The data.

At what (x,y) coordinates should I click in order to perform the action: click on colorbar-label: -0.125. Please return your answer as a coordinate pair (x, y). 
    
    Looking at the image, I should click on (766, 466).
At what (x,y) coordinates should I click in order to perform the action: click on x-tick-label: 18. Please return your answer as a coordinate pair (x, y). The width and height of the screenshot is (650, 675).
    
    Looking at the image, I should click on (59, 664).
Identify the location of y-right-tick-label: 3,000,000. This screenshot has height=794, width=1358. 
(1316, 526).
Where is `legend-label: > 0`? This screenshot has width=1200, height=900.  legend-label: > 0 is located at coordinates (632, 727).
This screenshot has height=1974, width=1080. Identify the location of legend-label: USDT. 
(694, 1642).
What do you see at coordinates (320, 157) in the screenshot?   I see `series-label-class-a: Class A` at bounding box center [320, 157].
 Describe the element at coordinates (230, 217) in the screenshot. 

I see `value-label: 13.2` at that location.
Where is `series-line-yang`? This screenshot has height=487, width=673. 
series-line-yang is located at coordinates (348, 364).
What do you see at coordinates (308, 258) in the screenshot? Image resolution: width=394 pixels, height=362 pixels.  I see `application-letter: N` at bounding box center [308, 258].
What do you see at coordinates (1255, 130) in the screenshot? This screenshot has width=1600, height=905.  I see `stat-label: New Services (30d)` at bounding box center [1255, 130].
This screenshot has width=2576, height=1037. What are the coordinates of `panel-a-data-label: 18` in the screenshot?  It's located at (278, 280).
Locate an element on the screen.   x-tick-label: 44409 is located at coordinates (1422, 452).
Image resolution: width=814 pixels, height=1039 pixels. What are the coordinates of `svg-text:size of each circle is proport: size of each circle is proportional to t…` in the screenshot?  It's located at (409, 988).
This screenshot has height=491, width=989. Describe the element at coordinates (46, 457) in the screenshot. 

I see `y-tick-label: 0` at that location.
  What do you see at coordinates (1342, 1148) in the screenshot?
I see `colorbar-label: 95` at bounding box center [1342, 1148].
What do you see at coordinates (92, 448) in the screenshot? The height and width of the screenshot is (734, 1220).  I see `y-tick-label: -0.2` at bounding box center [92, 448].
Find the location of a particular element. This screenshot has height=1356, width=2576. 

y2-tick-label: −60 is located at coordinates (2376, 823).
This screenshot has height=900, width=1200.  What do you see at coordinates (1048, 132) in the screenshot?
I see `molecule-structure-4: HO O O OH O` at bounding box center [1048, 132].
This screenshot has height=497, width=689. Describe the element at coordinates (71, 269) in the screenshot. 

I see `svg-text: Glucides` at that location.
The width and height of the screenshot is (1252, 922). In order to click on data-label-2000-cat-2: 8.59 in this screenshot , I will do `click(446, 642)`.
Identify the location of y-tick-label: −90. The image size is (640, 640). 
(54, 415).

Exercise requirements. Copy out the listing above, replacing every instance of "Identify the location of" with "Find the position of" and keeping everything else unchanged.

Answer below.
At what (x,y) coordinates should I click in order to perform the action: click on colorbar-label: -0.125. Please return your answer as a coordinate pair (x, y). 
    
    Looking at the image, I should click on (766, 466).
At what (x,y) coordinates should I click in order to perform the action: click on x-tick-label: 18. Please return your answer as a coordinate pair (x, y). The width and height of the screenshot is (650, 675).
    
    Looking at the image, I should click on (59, 664).
Find the position of y-right-tick-label: 3,000,000. This screenshot has height=794, width=1358. 
(1316, 526).
Where is `legend-label: > 0`? This screenshot has width=1200, height=900.  legend-label: > 0 is located at coordinates (632, 727).
This screenshot has height=1974, width=1080. Find the position of legend-label: USDT. 
(694, 1642).
What do you see at coordinates (320, 157) in the screenshot?   I see `series-label-class-a: Class A` at bounding box center [320, 157].
 Describe the element at coordinates (230, 217) in the screenshot. 

I see `value-label: 13.2` at that location.
Where is `series-line-yang`? This screenshot has height=487, width=673. 
series-line-yang is located at coordinates (348, 364).
What do you see at coordinates (308, 258) in the screenshot? Image resolution: width=394 pixels, height=362 pixels.  I see `application-letter: N` at bounding box center [308, 258].
What do you see at coordinates (1255, 130) in the screenshot? This screenshot has width=1600, height=905.  I see `stat-label: New Services (30d)` at bounding box center [1255, 130].
This screenshot has width=2576, height=1037. What are the coordinates of `panel-a-data-label: 18` in the screenshot?  It's located at (278, 280).
Locate an element on the screen.   x-tick-label: 44409 is located at coordinates (1422, 452).
Image resolution: width=814 pixels, height=1039 pixels. What are the coordinates of `svg-text:size of each circle is proport: size of each circle is proportional to t…` in the screenshot?  It's located at (409, 988).
This screenshot has height=491, width=989. Describe the element at coordinates (46, 457) in the screenshot. 

I see `y-tick-label: 0` at that location.
  What do you see at coordinates (1342, 1148) in the screenshot?
I see `colorbar-label: 95` at bounding box center [1342, 1148].
What do you see at coordinates (92, 448) in the screenshot? The height and width of the screenshot is (734, 1220).  I see `y-tick-label: -0.2` at bounding box center [92, 448].
Find the location of a particular element. This screenshot has height=1356, width=2576. 

y2-tick-label: −60 is located at coordinates (2376, 823).
This screenshot has height=900, width=1200.  What do you see at coordinates (1048, 132) in the screenshot?
I see `molecule-structure-4: HO O O OH O` at bounding box center [1048, 132].
This screenshot has height=497, width=689. Describe the element at coordinates (71, 269) in the screenshot. 

I see `svg-text: Glucides` at that location.
The width and height of the screenshot is (1252, 922). In order to click on data-label-2000-cat-2: 8.59 in this screenshot , I will do `click(446, 642)`.
Find the position of y-tick-label: −90. The image size is (640, 640). 
(54, 415).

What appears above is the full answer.